The statue crossed the Pacific six times aboard the following Manila-Acapulco galleons:
- San Luis — (1648–1649)
- Encarnación — (1650)
- San Diego — (1651–1653)
- San Francisco Javier — (1659–1662)
- Nuestra Señora del Pilar — (1663)
- San José — (1746–1748)
A royal decree by Queen Isabella II on 19 May 1864 ordered that the parishes of Saint Nicholas of Tolentino be turned over to the Jesuits in exchange for the parishes of Antipolo, Taytay and Morong, which were given to the Augustinian Recollects. The latter order thus came into possession of the image.
Second world war
In 1944, the Japanese imperial Army invaded the town and turned it into a garrison, with the shrine being used as an arsenal. To save the image, the church's head sacristan, Procopio Ángeles, wrapped it in a thick woollen blanket and placed it in an empty petrol drum, which he then buried in a nearby kitchen.
Fighting between imperial Japanese troops and the combined American and Filipino forces drove Ángeles and other devotees to exhume the image and move it to Sitio Colaique on the border with Angono.
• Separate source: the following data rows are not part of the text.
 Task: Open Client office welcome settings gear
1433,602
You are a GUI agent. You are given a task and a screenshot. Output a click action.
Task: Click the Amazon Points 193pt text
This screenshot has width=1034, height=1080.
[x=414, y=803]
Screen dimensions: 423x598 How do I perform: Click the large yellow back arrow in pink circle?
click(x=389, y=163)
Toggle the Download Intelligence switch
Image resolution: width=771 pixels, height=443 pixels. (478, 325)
From there, it was spirited away to the lowland Barangay Santolan in Pasig, and then to the town center of Pasig itself. The statue was then kept by Rosario Alejandro (née Ocampo), daughter of Pablo Ocampo, at the Ocampo-Santiago family residence on Hidalgo Street, Quiapo, Manila, before it was enshrined inside Quiapo Church for the remainder of the Second World War.[5]
On 15 October 1945, the statue was translated back to its church in Antipolo, where it remains today.
Pontifical coronation
The statue merited a decree of Pontifical coronation by the Pope via Cardinal Rafael Merry del Val on 18 June 1925, both signed and notarized by Monsignor Vincent Bianchi Cagliesi and Chancellor Guardian of the Vatican Chapter, Monsignor Giuseppe Cascioli.
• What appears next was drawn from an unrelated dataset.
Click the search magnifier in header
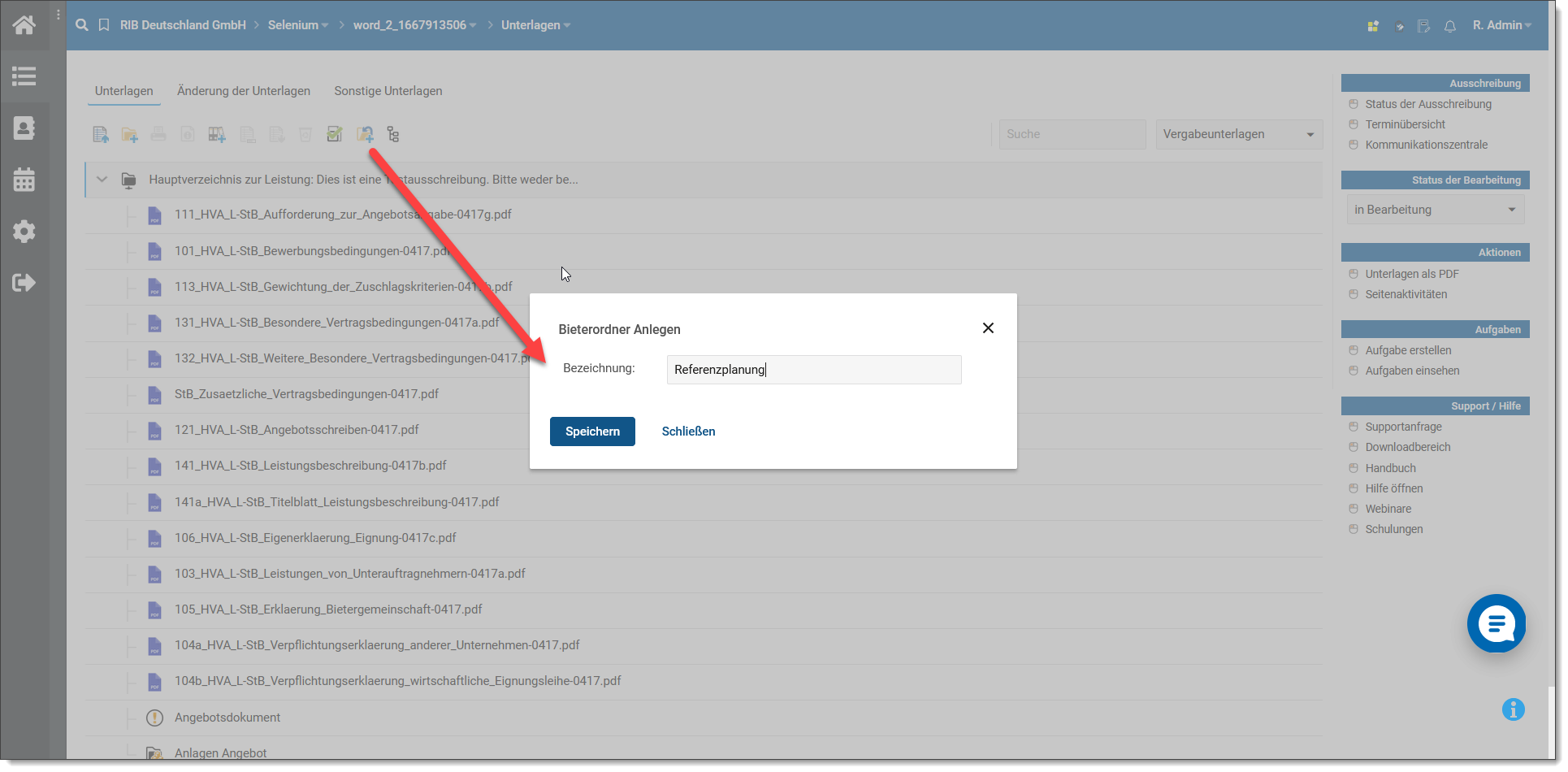1568x772 pixels. [82, 25]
The image was canonically crowned by the Archbishop of Manila, Michael James O'Doherty, on 28 November 1926 in Luneta (present-day Rizal Park), Manila.
Cathedral shrine
The first missionaries in Antipolo were the Franciscans, who arrived in the vicinity in 1578.[3] The Jesuits then followed and administered the church from 1591 until May 1768, when the decree expelling the Jesuits from Spanish lands reached Manila.
The church was greatly damaged during the Chinese uprising of 1639, the 1645 Luzon earthquake, and the earthquakes of 1824 and 1883. Notable Filipino historians such as Pedro Chirino and Pedro Murillo Velarde (also a prominent cartographer) ministered at the church.
The Diocese of Antipolo was created on 24 January 1983 and was canonically erected on 25 June 1983 at the diocese's new see, which bears the formal title of “National Shrine of Our Lady of Peace and Good Voyage-Immaculate Conception Parish”.
In 2022, Our Lady of Antipolo's shrine was declared by the Vatican as the first ever international shrine in the Philippines. It is the third such shrine in Asia and the 11th in the world. It is also the first Marian international shrine in Asia.[6][7]
Pilgrimage
Pilgrimages to the image's shrine begin and peak in May, which in Catholicism is dedicated to the Virgin Mary. On 30 April—the eve of May Day—thousands of devotees from Metro Manila customarily perform the Alay Lakad (literally, “Walk Offering”), where pilgrims spend the night travelling on foot to the shrine, where they hear Mass at dawn.[8]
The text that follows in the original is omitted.